» **REQUIRED ACTIONS**
1: List the five steps of the sourcing process, in order, using the step headings from the passage on sourcing and procurement.
2: Answer these questions using the passage on sourcing and procurement:
(a) Which organization does the passage quote when it defines sourcing and procurement?
(b) At what point does the procurement process begin?
(c) Against what is a selected supplier's performance analyzed?
3: Translate this sentence from the passage on sourcing and procurement into Spanish: "The procurement process begins when supplier contracts have been signed."

» **SELECTED TEXT**
Sourcing and procurement are two closely related, but altogether different, processes responsible for acquiring goods and services for an organization. Both are crucial in building and maintaining an effective supply chain to enable a business to consistently deliver goods and services to its customers.  

Considering the significant disruption faced by supply chains in the last couple of years, it is more important than ever to have a solid sourcing and procurement strategy. This will keep costs in check and ensure there are no gaps in supply. 

  

What is sourcing? 

“Sourcing seeks to find, evaluate and engage suppliers to achieve cost savings and best value for goods and services”, according to the Chartered Institute of Procurement and Supply. Sourcing is the stage prior to procurement. 

The sourcing process consists of the following steps: 

- Define business’ purchasing needs 

The first step in the sourcing process involves determining what the business needs to operate. This includes evaluating how much the business is currently spending, what it is spending it on against budgets, and identifying any opportunities to make savings.  

- Assess the market  

This step involves researching cost drivers including raw material, labor, and transportation costs. It is also the point to assess current market trends, the competitive landscape, who the key suppliers are, and the risks and opportunities present in the marketplace. 

- Identify and review potential suppliers 

The next step is to find suitable suppliers capable of meeting any specifications set when the business’ purchasing needs were defined. Factors considered at this stage include price, quality, delivery time, capacity, payment terms and CSR credentials. It is worth identifying more than one viable supplier at this stage so there is a back-up option should the chosen supplier fail to supply for any reason.  

- Supplier selection  

Selecting a supplier includes evaluating any RFIs (Request for Information), RFPs (Request for Proposal) or RFQs (Request for Quote) submitted, shortlisting the most suitable suppliers and negotiating with shortlisted suppliers for lower prices, better payment terms and other benefits. Once the best supplier has been selected, contracts are drawn up, reviewed and signed by representatives from both organizations. 

- Supplier onboarding and relationship management 

Once a supplier has been selected, they need to be onboarded. Once a relationship has been established, it is important to ensure that the selected supplier is continuing to meet the needs of the organization and analyze their performance based on a set of KPIs. Tracking saving will identify when and where the supplier is adding value.

Discover how automation can accelerate your sourcing and procurement processes.

What is procurement? 

The procurement process begins when supplier contracts have been signed. “Procurement and supply management involves buying the goods and services that enable an organisation to operate in a profitable and ethical manner,” according to the Chartered Institute of Procurement and Supply.

» **RAW DATA**
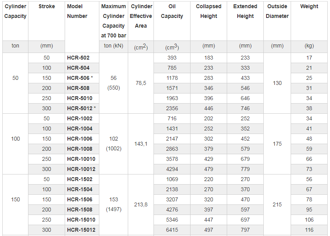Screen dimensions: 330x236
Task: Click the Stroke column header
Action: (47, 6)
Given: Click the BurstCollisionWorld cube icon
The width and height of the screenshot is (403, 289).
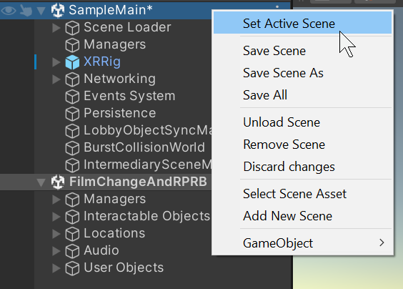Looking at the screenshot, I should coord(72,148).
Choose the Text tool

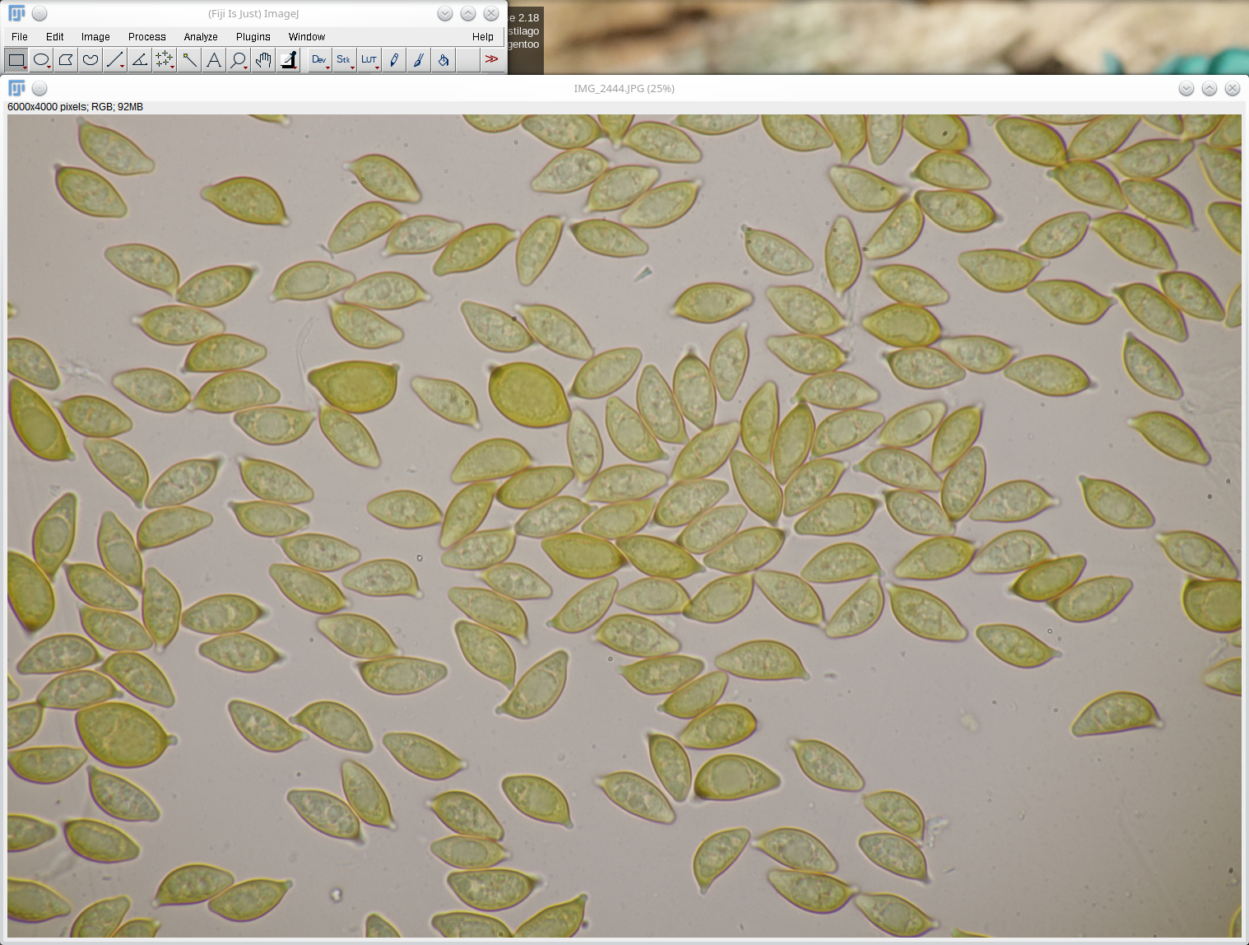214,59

--

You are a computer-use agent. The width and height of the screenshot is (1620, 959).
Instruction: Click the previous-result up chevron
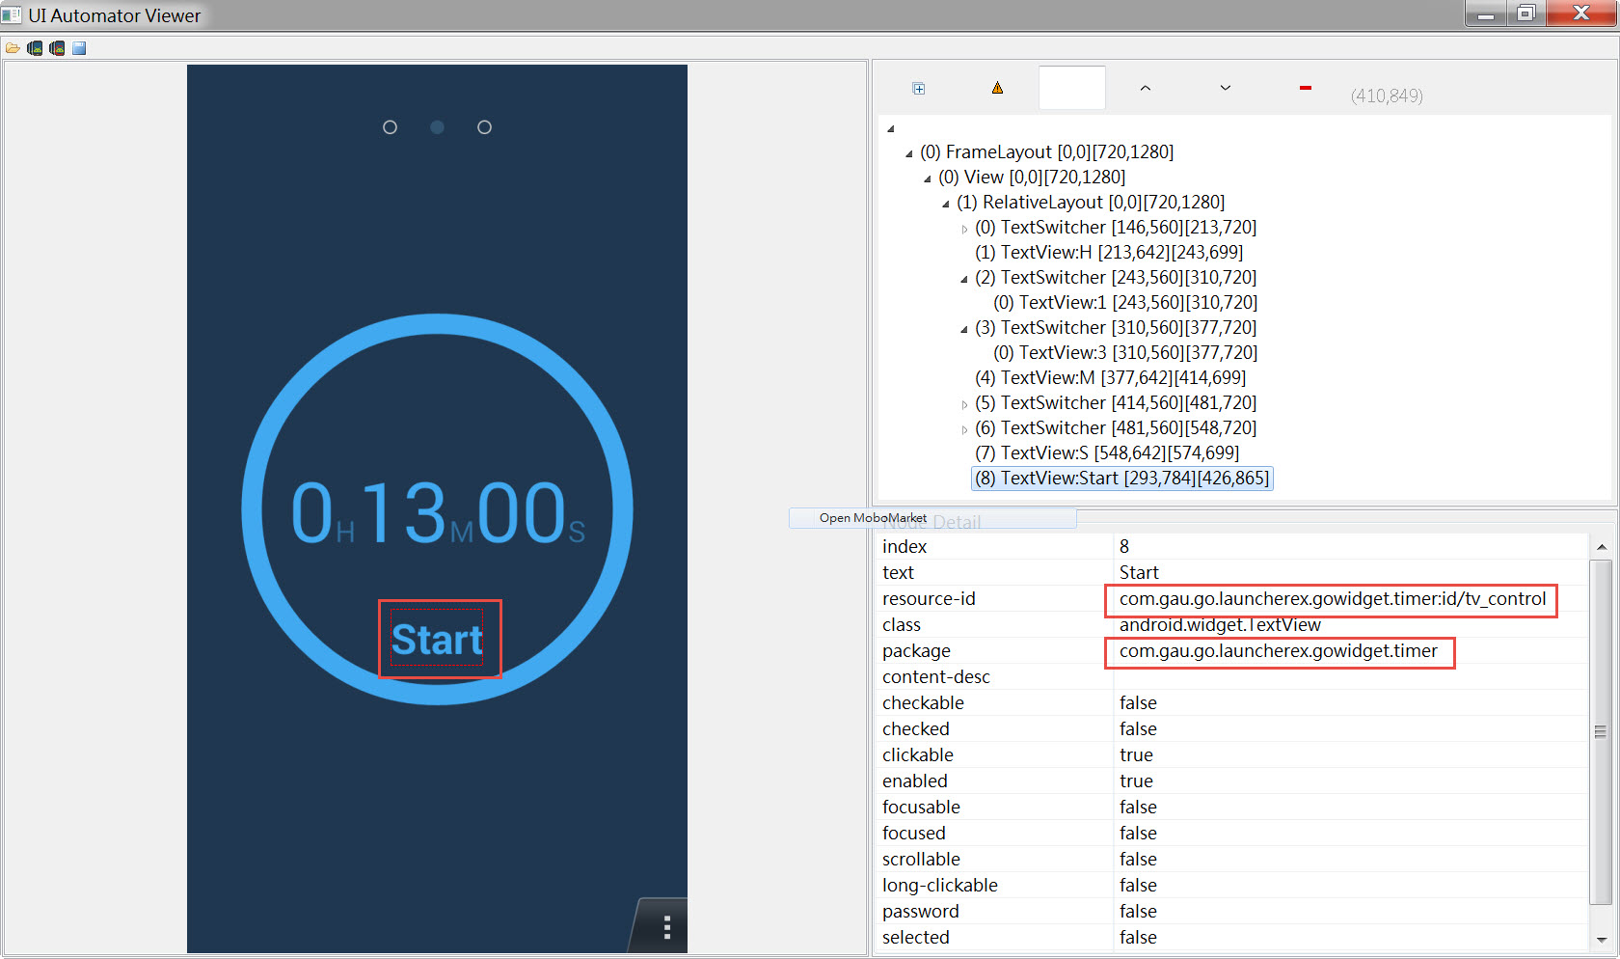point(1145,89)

» **OUTPUTS**
1:
1. Define business’ purchasing needs
2. Assess the market
3. Identify and review potential suppliers
4. Supplier selection
5. Supplier onboarding and relationship management

2:
(a) The Chartered Institute of Procurement and Supply
(b) When supplier contracts have been signed
(c) A set of KPIs

3: El proceso de adquisición comienza cuando se han firmado los contratos con los proveedores.